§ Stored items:
---
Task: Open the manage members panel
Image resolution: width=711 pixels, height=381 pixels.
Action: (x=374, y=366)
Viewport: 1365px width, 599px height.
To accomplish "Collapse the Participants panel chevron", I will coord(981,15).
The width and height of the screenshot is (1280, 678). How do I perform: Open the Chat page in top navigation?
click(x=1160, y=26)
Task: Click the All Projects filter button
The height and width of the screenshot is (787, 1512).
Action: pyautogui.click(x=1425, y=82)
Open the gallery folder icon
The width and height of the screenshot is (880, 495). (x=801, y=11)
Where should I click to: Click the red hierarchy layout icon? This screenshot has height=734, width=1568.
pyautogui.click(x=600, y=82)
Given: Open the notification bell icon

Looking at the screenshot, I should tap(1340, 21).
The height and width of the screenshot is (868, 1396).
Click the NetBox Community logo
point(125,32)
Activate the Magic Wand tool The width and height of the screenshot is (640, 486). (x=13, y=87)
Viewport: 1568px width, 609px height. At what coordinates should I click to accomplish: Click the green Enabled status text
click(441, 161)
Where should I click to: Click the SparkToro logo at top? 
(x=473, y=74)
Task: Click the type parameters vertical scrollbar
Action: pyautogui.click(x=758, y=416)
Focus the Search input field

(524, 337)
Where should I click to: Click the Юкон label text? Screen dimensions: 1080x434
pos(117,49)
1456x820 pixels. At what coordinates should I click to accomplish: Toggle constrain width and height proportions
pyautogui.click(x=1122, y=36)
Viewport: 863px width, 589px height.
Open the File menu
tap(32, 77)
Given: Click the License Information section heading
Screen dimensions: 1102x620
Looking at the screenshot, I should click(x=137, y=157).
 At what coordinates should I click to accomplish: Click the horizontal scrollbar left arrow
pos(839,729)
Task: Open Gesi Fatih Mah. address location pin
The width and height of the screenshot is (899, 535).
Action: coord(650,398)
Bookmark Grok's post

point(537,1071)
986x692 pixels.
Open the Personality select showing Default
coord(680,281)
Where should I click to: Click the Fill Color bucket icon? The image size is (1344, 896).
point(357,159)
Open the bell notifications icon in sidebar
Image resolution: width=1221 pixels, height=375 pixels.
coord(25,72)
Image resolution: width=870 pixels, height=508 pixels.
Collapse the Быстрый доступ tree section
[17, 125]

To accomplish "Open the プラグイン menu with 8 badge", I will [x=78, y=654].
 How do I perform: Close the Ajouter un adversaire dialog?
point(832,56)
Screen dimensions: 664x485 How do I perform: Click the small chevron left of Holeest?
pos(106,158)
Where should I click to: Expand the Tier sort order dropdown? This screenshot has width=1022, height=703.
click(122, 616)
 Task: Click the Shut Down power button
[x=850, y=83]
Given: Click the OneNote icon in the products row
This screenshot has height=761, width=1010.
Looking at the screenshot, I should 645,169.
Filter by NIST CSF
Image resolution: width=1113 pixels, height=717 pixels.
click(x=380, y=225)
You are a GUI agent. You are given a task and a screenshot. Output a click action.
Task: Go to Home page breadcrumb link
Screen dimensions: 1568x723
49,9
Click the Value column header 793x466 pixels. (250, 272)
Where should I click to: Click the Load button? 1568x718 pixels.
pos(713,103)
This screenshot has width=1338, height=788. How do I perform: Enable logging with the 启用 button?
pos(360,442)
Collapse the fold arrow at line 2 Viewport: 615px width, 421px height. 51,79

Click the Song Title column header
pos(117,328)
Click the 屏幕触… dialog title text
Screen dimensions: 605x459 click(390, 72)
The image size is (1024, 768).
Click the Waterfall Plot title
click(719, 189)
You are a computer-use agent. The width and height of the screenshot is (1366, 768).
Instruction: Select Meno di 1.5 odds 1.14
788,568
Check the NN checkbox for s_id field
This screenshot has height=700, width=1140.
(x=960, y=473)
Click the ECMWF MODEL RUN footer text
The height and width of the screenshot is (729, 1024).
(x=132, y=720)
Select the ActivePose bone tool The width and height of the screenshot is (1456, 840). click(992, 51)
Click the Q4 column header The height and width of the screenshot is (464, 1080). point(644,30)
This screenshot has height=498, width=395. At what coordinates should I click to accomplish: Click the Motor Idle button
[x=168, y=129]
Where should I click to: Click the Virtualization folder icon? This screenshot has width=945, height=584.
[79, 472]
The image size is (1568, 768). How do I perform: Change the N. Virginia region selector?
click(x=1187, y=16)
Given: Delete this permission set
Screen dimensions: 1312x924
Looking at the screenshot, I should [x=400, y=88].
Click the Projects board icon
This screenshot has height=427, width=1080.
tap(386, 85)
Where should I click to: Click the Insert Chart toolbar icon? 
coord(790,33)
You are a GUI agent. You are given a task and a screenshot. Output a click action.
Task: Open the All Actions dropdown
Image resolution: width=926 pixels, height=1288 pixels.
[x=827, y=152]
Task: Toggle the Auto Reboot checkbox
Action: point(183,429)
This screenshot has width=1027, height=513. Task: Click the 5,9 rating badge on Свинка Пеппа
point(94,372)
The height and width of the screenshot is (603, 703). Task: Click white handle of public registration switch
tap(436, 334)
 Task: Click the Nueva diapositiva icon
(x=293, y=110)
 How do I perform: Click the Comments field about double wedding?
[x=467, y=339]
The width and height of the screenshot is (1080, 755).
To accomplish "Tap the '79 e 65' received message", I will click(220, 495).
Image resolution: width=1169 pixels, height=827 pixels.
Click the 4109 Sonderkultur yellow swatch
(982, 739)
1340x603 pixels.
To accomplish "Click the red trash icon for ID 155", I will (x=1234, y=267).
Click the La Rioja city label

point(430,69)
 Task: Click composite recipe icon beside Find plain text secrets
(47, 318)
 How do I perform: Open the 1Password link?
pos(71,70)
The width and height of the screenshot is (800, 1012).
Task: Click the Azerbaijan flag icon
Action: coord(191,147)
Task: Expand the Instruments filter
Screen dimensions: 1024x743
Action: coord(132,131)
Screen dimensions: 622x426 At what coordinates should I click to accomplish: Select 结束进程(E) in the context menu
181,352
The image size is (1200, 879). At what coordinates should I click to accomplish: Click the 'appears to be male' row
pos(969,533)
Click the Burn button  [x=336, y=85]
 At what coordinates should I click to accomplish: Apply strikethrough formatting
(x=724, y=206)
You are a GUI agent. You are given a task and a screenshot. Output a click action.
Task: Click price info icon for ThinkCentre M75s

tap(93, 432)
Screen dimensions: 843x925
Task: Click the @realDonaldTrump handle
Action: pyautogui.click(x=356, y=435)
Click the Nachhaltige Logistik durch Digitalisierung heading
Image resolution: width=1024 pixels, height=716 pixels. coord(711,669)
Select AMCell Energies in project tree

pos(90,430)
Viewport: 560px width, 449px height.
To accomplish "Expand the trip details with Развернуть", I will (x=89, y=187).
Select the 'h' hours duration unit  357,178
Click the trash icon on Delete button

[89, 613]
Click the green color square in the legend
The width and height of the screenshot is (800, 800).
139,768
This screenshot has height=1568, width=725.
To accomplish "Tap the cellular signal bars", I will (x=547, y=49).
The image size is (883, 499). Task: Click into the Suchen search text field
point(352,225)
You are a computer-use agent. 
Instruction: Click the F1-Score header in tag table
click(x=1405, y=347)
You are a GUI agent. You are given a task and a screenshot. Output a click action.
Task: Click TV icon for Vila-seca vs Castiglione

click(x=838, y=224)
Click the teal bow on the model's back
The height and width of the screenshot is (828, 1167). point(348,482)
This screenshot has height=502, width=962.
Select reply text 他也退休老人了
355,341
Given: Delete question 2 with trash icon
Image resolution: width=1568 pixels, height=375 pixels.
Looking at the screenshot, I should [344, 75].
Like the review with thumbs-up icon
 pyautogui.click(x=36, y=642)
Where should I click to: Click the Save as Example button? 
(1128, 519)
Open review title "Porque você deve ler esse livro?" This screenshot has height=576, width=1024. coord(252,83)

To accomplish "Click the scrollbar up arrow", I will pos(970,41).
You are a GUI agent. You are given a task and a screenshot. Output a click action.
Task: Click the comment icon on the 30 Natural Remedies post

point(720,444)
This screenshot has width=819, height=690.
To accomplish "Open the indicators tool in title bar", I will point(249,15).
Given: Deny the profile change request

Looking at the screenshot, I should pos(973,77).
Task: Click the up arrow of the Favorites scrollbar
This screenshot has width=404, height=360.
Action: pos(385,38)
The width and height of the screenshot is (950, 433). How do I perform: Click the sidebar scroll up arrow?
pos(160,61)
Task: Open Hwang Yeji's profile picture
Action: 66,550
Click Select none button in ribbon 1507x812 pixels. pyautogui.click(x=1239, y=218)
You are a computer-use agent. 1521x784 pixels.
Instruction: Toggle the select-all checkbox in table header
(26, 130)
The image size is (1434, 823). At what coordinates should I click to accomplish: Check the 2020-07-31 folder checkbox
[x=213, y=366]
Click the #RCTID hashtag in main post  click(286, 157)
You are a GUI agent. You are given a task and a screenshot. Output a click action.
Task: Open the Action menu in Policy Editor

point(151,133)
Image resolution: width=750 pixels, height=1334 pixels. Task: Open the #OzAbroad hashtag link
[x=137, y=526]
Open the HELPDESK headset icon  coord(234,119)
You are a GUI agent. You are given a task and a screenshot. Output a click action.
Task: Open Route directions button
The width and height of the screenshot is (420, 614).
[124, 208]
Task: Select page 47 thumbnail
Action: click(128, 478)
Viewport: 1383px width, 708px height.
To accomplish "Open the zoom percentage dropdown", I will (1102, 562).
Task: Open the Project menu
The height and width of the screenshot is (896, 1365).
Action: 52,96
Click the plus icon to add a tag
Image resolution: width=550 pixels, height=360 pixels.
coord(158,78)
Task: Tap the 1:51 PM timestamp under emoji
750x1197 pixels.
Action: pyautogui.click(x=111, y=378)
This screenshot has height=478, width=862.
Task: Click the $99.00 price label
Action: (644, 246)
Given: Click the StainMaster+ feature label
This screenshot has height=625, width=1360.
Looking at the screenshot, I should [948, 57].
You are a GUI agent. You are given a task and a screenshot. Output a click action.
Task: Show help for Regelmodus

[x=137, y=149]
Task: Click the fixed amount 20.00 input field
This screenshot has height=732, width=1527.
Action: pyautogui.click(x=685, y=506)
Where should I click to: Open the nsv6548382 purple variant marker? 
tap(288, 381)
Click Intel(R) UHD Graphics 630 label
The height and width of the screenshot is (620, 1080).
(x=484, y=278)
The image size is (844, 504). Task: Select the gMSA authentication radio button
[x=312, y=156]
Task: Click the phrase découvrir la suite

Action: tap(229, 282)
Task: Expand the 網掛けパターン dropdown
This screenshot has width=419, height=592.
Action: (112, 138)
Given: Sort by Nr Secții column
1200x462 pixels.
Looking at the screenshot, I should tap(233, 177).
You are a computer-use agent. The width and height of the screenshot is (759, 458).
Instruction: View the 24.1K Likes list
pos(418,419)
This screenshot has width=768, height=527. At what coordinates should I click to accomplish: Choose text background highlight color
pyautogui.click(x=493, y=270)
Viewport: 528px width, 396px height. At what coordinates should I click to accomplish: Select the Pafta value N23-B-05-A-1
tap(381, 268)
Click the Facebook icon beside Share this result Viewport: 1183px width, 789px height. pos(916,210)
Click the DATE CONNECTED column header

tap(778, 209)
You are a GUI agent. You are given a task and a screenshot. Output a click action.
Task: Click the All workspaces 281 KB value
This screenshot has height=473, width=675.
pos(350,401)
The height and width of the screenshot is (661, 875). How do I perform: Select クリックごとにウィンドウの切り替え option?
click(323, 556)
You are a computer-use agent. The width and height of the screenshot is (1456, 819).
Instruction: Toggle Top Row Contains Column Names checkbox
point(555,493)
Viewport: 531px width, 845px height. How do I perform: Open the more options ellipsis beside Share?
---
§ WHAT YOU WILL DO: Output only the lines from the line that contains "Click the Facebook" through the end of the entries, both included, exactly as they appear.

§ ANSWER TO THE EXERCISE:
Click the Facebook icon beside Share this result Viewport: 1183px width, 789px height. pos(916,210)
Click the DATE CONNECTED column header

tap(778, 209)
You are a GUI agent. You are given a task and a screenshot. Output a click action.
Task: Click the All workspaces 281 KB value
This screenshot has height=473, width=675.
pos(350,401)
The height and width of the screenshot is (661, 875). How do I perform: Select クリックごとにウィンドウの切り替え option?
click(323, 556)
You are a computer-use agent. The width and height of the screenshot is (1456, 819).
Instruction: Toggle Top Row Contains Column Names checkbox
point(555,493)
Viewport: 531px width, 845px height. How do I perform: Open the more options ellipsis beside Share?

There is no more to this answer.